Osmanlı motifli kocaman davetiyeler ayetler ile süslenirken, "israf etmeyin" ayeti romantik islamcılarda görmezden geliniyor.

"Bir kere evleniyorsun" denilerek tüketmeye sürülmüş "parya" olarak kabul edilen her genç, paramparça olarak bir birlikteliği sürdürme telaşına düşüyor.

"İkisinin de maaşı var, beraber öderler" diyerek aldırılan ya da yaptırılan her masraf "beraber sürünmeye" zemin hazırlıyor.

"Alacaklı" denilen üçüncü kişilerin ortak olması en değerli zamanları alırken, "şu da lazım lobisi" mekanları daralttığı gibi kalpleri de köreltiyor.

Evler "lâzım, alınacak" yargısıyla dolduruldukça, dar geliyor.
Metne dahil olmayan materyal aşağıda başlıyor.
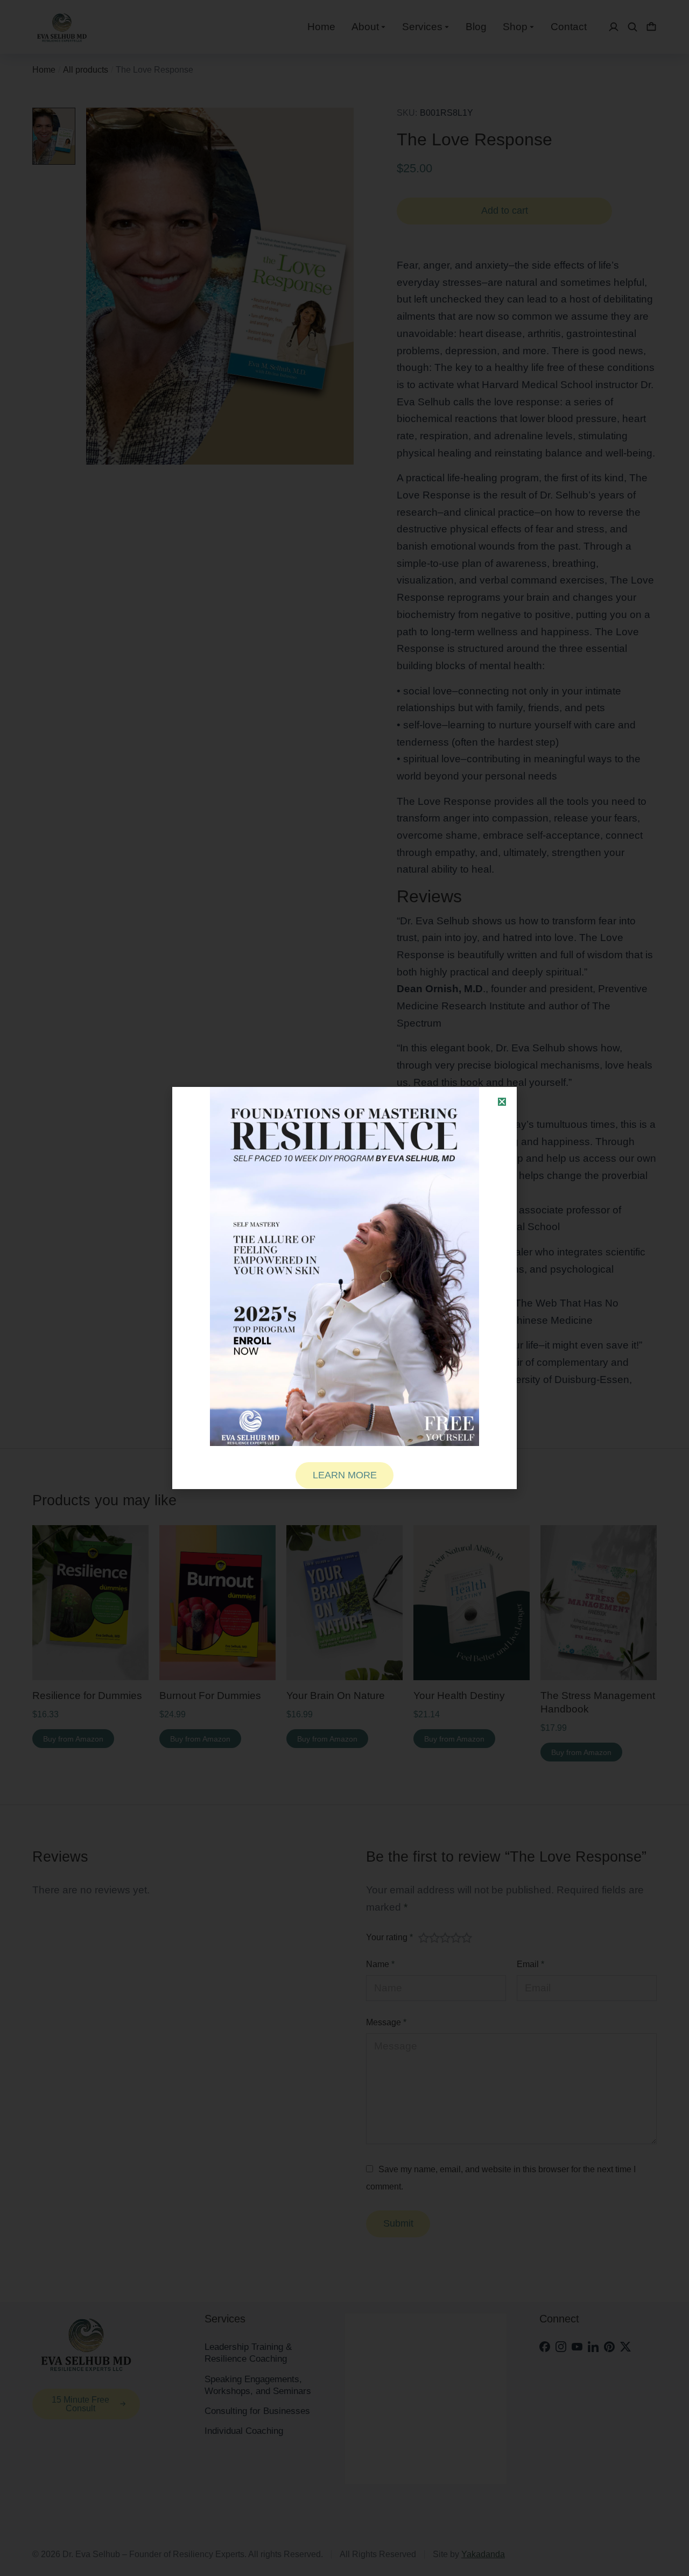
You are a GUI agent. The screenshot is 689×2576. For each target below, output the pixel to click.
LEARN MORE (345, 1475)
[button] (502, 1102)
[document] (344, 1288)
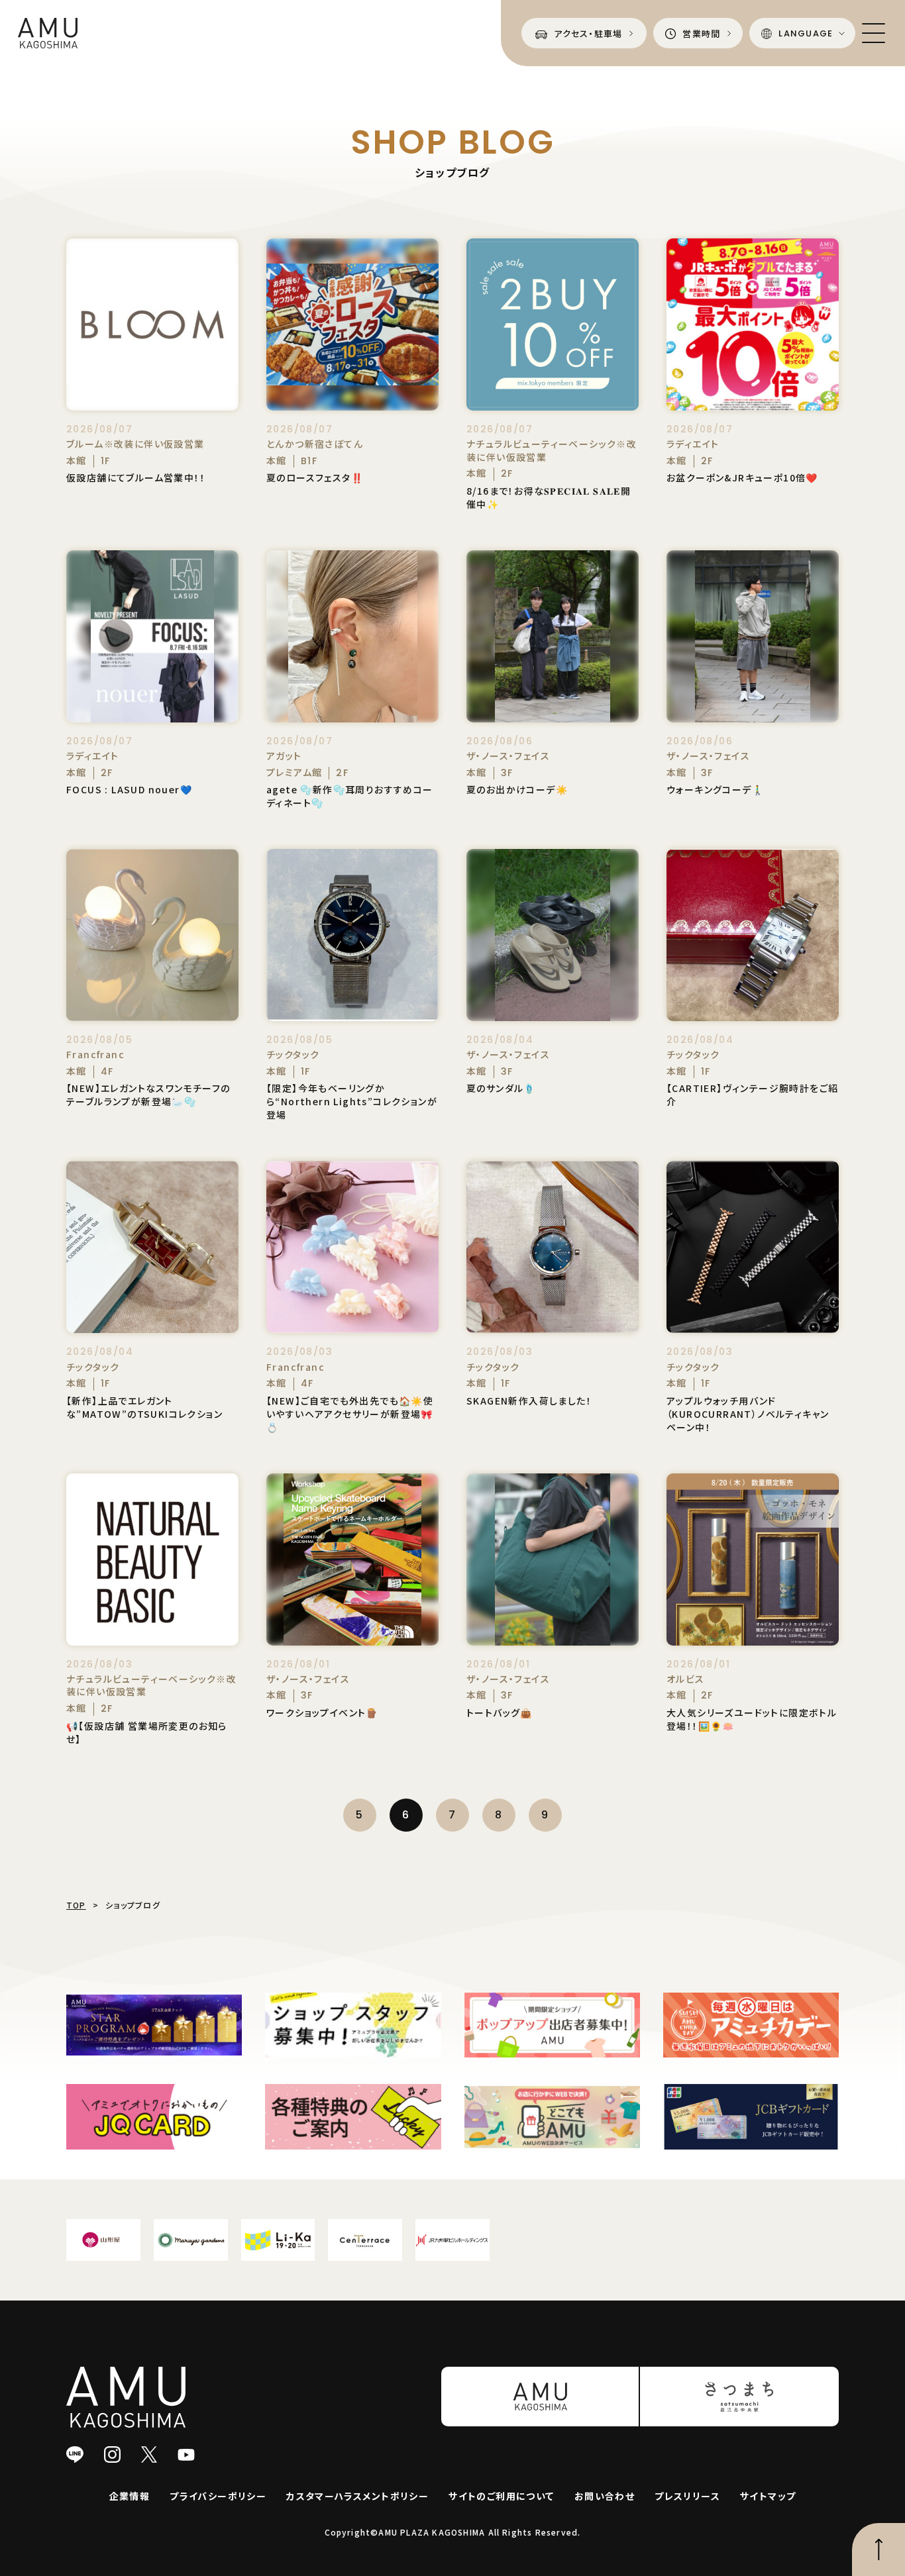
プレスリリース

Bir süre sonra o ev, evli çiftin barınağı olmaktan çıkıp, eşya deposu işlevi kazanmaya başlıyor.

Aslında bu bir boğulmadır.

Fiyonklu çay kaşığını "başkası ne der?" kafası ile evine alan kadın "ben bu çay kaşığı ile mutlu olacak mıyım?" sorusunu kendine sorma genişliğine bile gelemiyor.

Günümüzde evlenme kararı almış çiftlerin üzerinde neredeyse sapıkça bir tüketim baskısı kurulmuş:

Adı;

"Bir kere evleniyorsun?"

Eski insanlar eşyaları "uzun yıllar beraber yaşamaktan mutlu olmayı düşündükleri bir varlık" olarak görmekteydi. Eşya, miras bırakmaktan utanmayacağın yaşam arkadaşlarıydı onlar için.

Eskiden insanlar eşyaları "varlık" olarak görür ve birlikte yaşayacakları eşyalara canlı muamelesi yaparlardı. Yaşlıların belli eşyalardan vazgeçememe sebebi birazda bu sebepledir.

İnsanların bile hızla tüketildiği ve hayatımıza tek tuş ile girip çıkabildiği günümüzde eşyalar "sen kim köpek" muamelesi görüyor.

Fast Food hayatları ayak üstü tüketirken aslında tükenenin biz olduğunu göremiyoruz.